Nounroll Pragma Check (sub_7E5120)

Returns true (suppress unrolling) when any of these conditions hold:

  1. Convergence constraint: The back-edge analysis context at code_object+1784 is active, and the loop header's entry in the back-edge table (code_object+1776+16) is valid and within the convergence limit. This suppresses unrolling of warp-synchronous loops.
  2. PTX nounroll pragma: Byte 292 of the block descriptor at (code_object+368 + 8*block_idx) has bit 1 set. This bit is set during PTX-to-Ori lowering when the nounroll pragma string (at 0x1CFE126) is parsed.
  3. Instruction-level marker: Byte 283 of the loop header instruction has bit 0 set.
  4. Per-block knob: OCG knob 91 is set for this block (queried via sub_7A1A90).

Main Decision Flowchart (sub_1390B30)

function RunUnrolling(ctx):
    code_object = ctx.code_object

    // Phase 1: Read master enable and per-block override string
    master_enable = QueryKnob(437)                   // LoopUnroll
    override_string = QueryKnobString(427)           // "-N-" / "+N+" format
    RecomputeRegisterPressure(code_object)            // sub_7E6090
    RebuildInstructionList(code_object)               // sub_781F80

    // Phase 2: Pre-scan -- count inlinable calls and non-unrollable instructions
    for each instruction in code_object.instruction_list:
        if opcode == 97 (BRX):
            if callee.entry_block == callee.exit_block:
                inlinable_calls++
                if trip_count > 1:
                    multi_exit |= AnalyzeMultiExit(ctx, callee)

    // Phase 3: Iterate loops in reverse RPO (innermost first)
    rpo_count = code_object.rpo_count                // offset +520
    for idx = rpo_count-1 downto 0:
        block = code_object.blocks[code_object.rpo[idx]]

        // ── Step A: nounroll annotation propagation ──
        if block.nounroll_annotation:                // byte +246
            propagate nounroll to all blocks at >= same nesting depth

        // ── Step B: eligibility filter ──
        if block.loop_depth == 0:          continue  // not a loop
        if block.loop_depth != block.loop_depth_equal: continue
        if block.nounroll and not ctx.force_all:     continue

        // ── Step C: structure analysis ──
        latch = LocateBackEdge(ctx, block)           // sub_13858C0
        if not latch:                    continue
        exit_inst = latch.last_instruction
        if exit_inst.opcode != 95:                   // not conditional branch
            Reject(block, 13); continue              // indirect jump

        // ── Step D: nounroll / convergence check ──
        if CheckNounroll(block, code_object):        // sub_7E5120
            Reject(block, 11); continue

        // ── Step E: execution frequency analysis ──
        freq_header = code_object.freq_table[header_reg]
        freq_latch  = code_object.freq_table[latch_reg]
        is_hot = (freq_latch > 999) and (freq_header > 0)
                 and (freq_latch / freq_header > 3)

        // ── Step F: body analysis ──
        body_info = ScanLoopBody(ctx, block, latch)  // sub_138E3E0
        // body_info 68-byte struct (sub_138C900 accumulates per instruction):
        //   +0  body_size            instruction count (++per insn)

________

### [Short problem A]
Express the entries from the data collection as a Markdown table with the columns "Row" and "Line," one numbered row for each line, skipping blank lines. Leave the pictures out.
The text and the entries are unrelated to each other.

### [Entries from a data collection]
________

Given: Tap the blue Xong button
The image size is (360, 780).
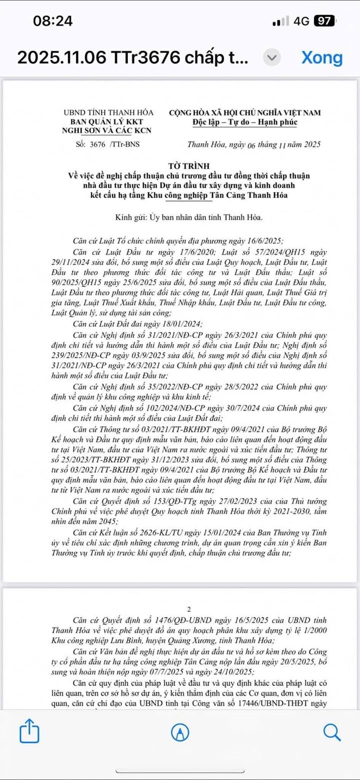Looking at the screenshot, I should [322, 58].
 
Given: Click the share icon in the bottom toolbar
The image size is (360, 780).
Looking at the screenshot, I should [29, 731].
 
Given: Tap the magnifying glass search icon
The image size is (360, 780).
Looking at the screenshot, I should [332, 732].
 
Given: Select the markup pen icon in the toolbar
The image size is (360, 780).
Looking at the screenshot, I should [180, 732].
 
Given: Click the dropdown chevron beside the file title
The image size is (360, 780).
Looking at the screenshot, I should [272, 58].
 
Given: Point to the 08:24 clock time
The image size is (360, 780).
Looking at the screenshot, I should [52, 21].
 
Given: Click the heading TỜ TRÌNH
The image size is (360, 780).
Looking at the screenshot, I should [188, 166].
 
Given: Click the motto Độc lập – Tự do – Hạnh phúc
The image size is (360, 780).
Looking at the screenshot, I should [244, 122].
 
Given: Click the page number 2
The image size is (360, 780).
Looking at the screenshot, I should [188, 609].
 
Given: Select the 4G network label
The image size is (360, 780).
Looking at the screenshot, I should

________

### [Short problem B]
In the loop-unrolling notes, which knob number is queried as the master enable?

### [Answer A]
| Row | Line |
|---|---|
| 1 | Given: Tap the blue Xong button |
| 2 | The image size is (360, 780). |
| 3 | Looking at the screenshot, I should [322, 58]. |
| 4 | Given: Click the share icon in the bottom toolbar |
| 5 | The image size is (360, 780). |
| 6 | Looking at the screenshot, I should [29, 731]. |
| 7 | Given: Tap the magnifying glass search icon |
| 8 | The image size is (360, 780). |
| 9 | Looking at the screenshot, I should [332, 732]. |
| 10 | Given: Select the markup pen icon in the toolbar |
| 11 | The image size is (360, 780). |
| 12 | Looking at the screenshot, I should [180, 732]. |
| 13 | Given: Click the dropdown chevron beside the file title |
| 14 | The image size is (360, 780). |
| 15 | Looking at the screenshot, I should [272, 58]. |
| 16 | Given: Point to the 08:24 clock time |
| 17 | The image size is (360, 780). |
| 18 | Looking at the screenshot, I should [52, 21]. |
| 19 | Given: Click the heading TỜ TRÌNH |
| 20 | The image size is (360, 780). |
| 21 | Looking at the screenshot, I should [188, 166]. |
| 22 | Given: Click the motto Độc lập – Tự do – Hạnh phúc |
| 23 | The image size is (360, 780). |
| 24 | Looking at the screenshot, I should [244, 122]. |
| 25 | Given: Click the page number 2 |
| 26 | The image size is (360, 780). |
| 27 | Looking at the screenshot, I should [188, 609]. |
| 28 | Given: Select the 4G network label |
| 29 | The image size is (360, 780). |
| 30 | Looking at the screenshot, I should |

### [Answer B]
Knob 437 (LoopUnroll).